Instructions to follow: Without any of the pictures, transcribe all the lines below exactly.

+++ Given information

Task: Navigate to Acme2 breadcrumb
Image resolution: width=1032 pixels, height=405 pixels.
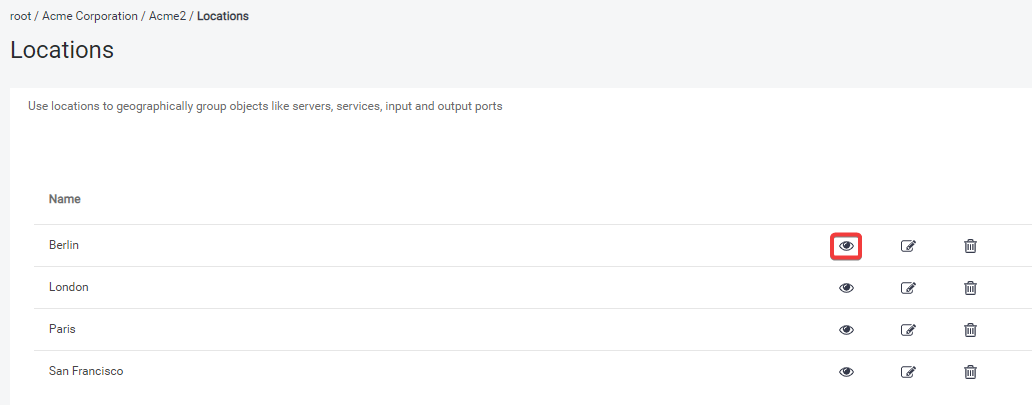Action: point(167,17)
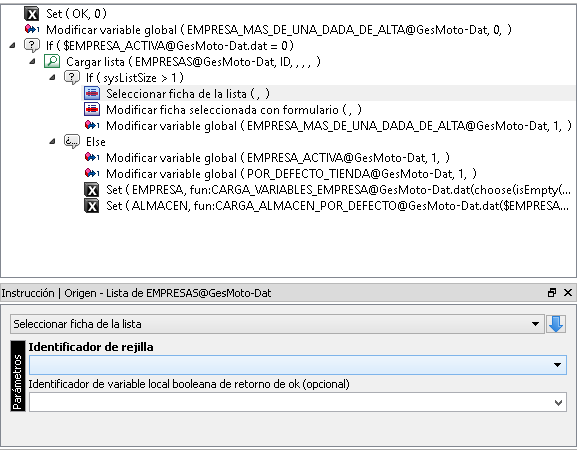Collapse the If $EMPRESA_ACTIVA node
Viewport: 577px width, 450px height.
pyautogui.click(x=13, y=46)
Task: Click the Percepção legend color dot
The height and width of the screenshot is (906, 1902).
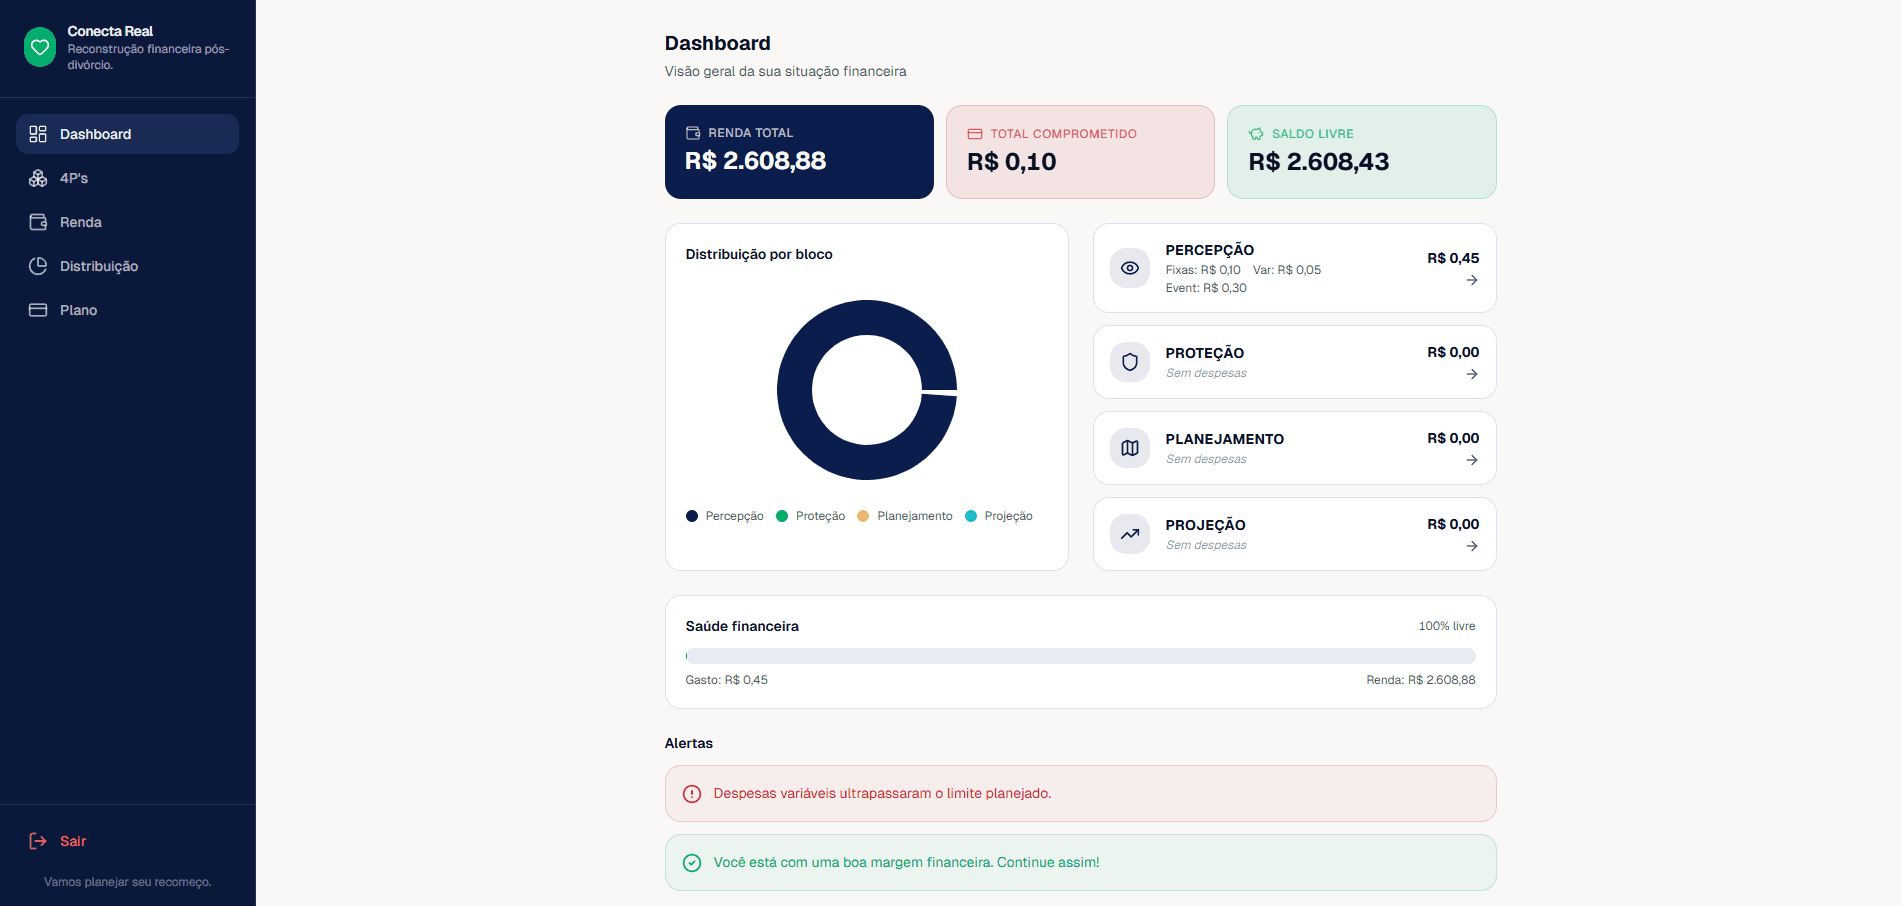Action: pyautogui.click(x=692, y=516)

++++++

Your response:
Task: Navigate to Acme2 breadcrumb
Image resolution: width=1032 pixels, height=405 pixels.
Action: point(167,17)
Collapse the If $EMPRESA_ACTIVA node
Viewport: 577px width, 450px height.
pyautogui.click(x=13, y=46)
Task: Click the Percepção legend color dot
The height and width of the screenshot is (906, 1902).
Action: pyautogui.click(x=692, y=516)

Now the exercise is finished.